The configuration shown in FIG. 6 is an example.
For example, if the device cost is taken into consideration, the above-mentioned zero-cross method or Fourier transform method may be used.

[0032]

As described above, according to the present invention,
In the ultrasonic diagnostic apparatus, the received signal can be processed by applying it to the change in the frequency characteristic of the received signal.

[Brief description of drawings]

FIG. 1 is a block diagram showing a configuration of a preferred embodiment of an ultrasonic diagnostic apparatus according to the present invention.

FIG. 2 is a block diagram showing a configuration example of another embodiment according to the present invention.

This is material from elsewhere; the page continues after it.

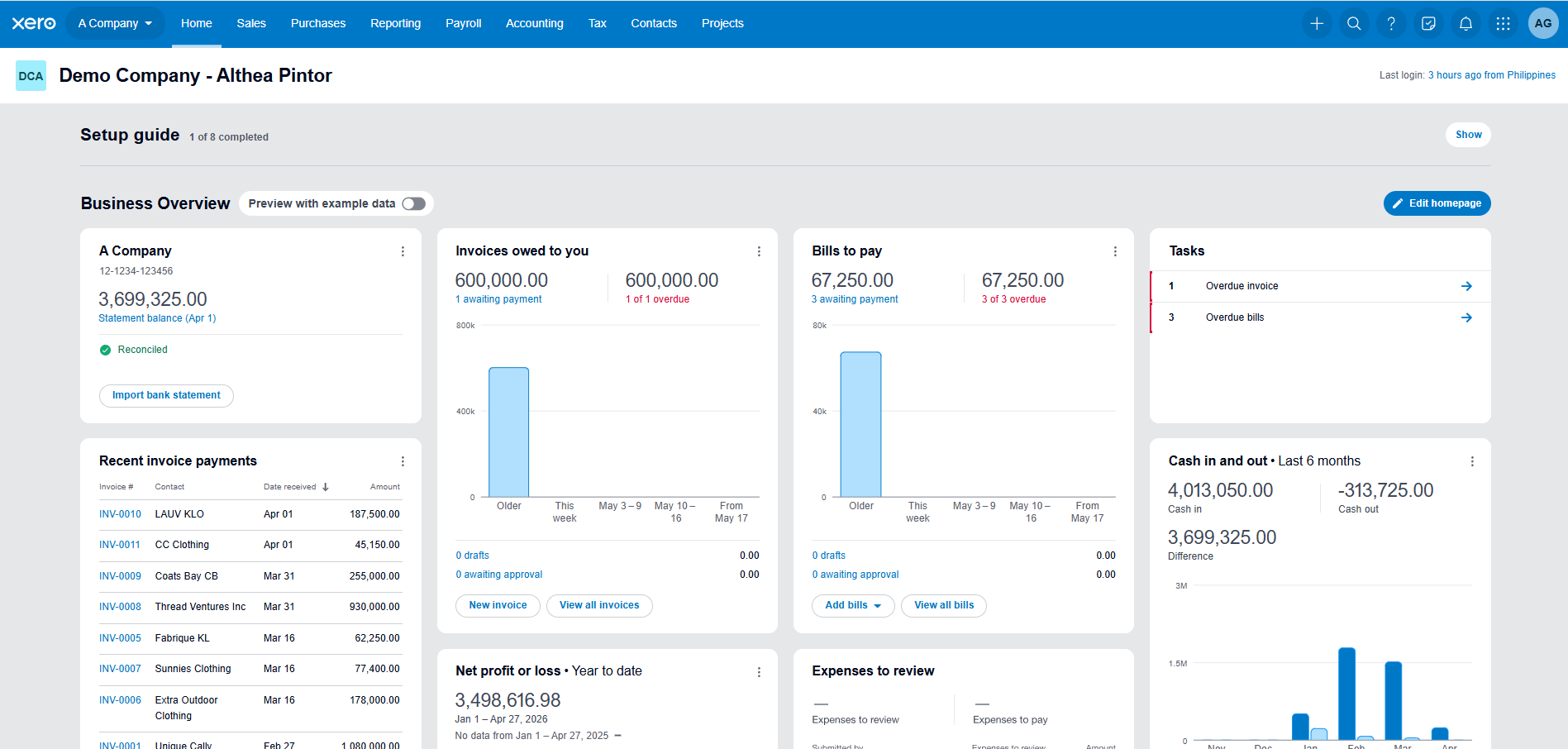Toggle Preview with example data switch

coord(414,203)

FIG. 3 is a block diagram showing a configuration example of another embodiment according to the present invention.

FIG. 4 is a diagram showing a correction function.

FIG. 5 is a diagram showing an upper limit and a lower limit with respect to an estimated center frequency.

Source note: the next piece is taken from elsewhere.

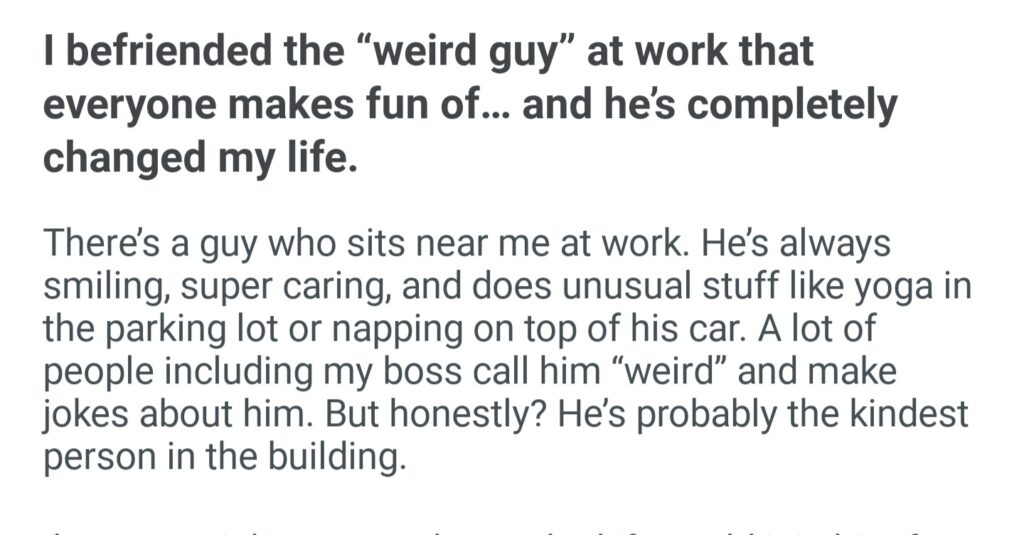Click "changed my life." in the headline
The width and height of the screenshot is (1024, 535).
point(200,157)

FIG. 6 is a diagram showing a specific configuration example of a center frequency estimation unit.

[Explanation of symbols]

10 array transducer, 12 transmitting / receiving unit, 14 delay device,
16 center frequency estimation unit, 18 reference signal generator, 20
Quadrature detector, 26 amplitude calculator, 28 image processor,
30 display unit, 32 filter center frequency setting unit, 34
Bandpass filter.

Claims (6)

(57) [Claims] 1. A transmission / reception unit for transmitting / receiving an ultrasonic wave, a center frequency estimation unit for estimating a center frequency thereof based on a reception signal output from the transmission / reception unit, and an output from the transmission / reception unit. Processing means for processing the received signal, wherein the processing condition is adaptively set according to a correction frequency obtained by correcting the estimated center frequency with a correction component according to the diagnosis depth; based on the received signal observed including image forming means for forming an ultrasound image, of the correction component is reduced in accordance with the diagnostic depth increases
An ultrasonic diagnostic apparatus characterized by the following. 2. The ultrasonic diagnostic apparatus according to claim 1, wherein the processing means is a bandpass filter, and a passband characteristic of the bandpass filter is set according to the correction frequency. 3. The apparatus according to claim 2, wherein a correction table that stores a correction frequency for the estimated center frequency, and a filter center frequency of the bandpass filter based on the correction frequency with reference to the correction table. An ultrasonic diagnostic apparatus comprising: a filter center frequency setting means for setting. 4. The apparatus according to claim 1, wherein the processing means is a quadrature detector, and a frequency of a reference signal supplied to the quadrature detector is set based on the correction frequency. Ultrasonic diagnostic equipment. 5. The apparatus according to claim 4, wherein a correction table that stores a correction frequency with respect to the estimated center frequency, and the correction table is referred to and supplied to the quadrature detector based on the correction frequency. An ultrasonic diagnostic apparatus comprising: a reference signal frequency setting means for setting a frequency of a reference signal. 6. A transmitting / receiving means for transmitting / receiving an ultrasonic wave, and a receiving / transmitting means based on a reception signal output from the transmitting / receiving means.
Center frequency estimating means for estimating a center frequency, and means for processing a received signal output from the transmitting / receiving means
And the diagnostic depth for the estimated center frequency
According to the correction frequency corrected by the corresponding correction component
Processing means for adaptively setting processing conditions, and forming an ultrasonic image based on the received signal after the processing.
Wherein image forming means, wherein the center frequency, the ultrasonic diagnostic apparatus characterized by being estimated at between upper limit characteristic and lower characteristics for it.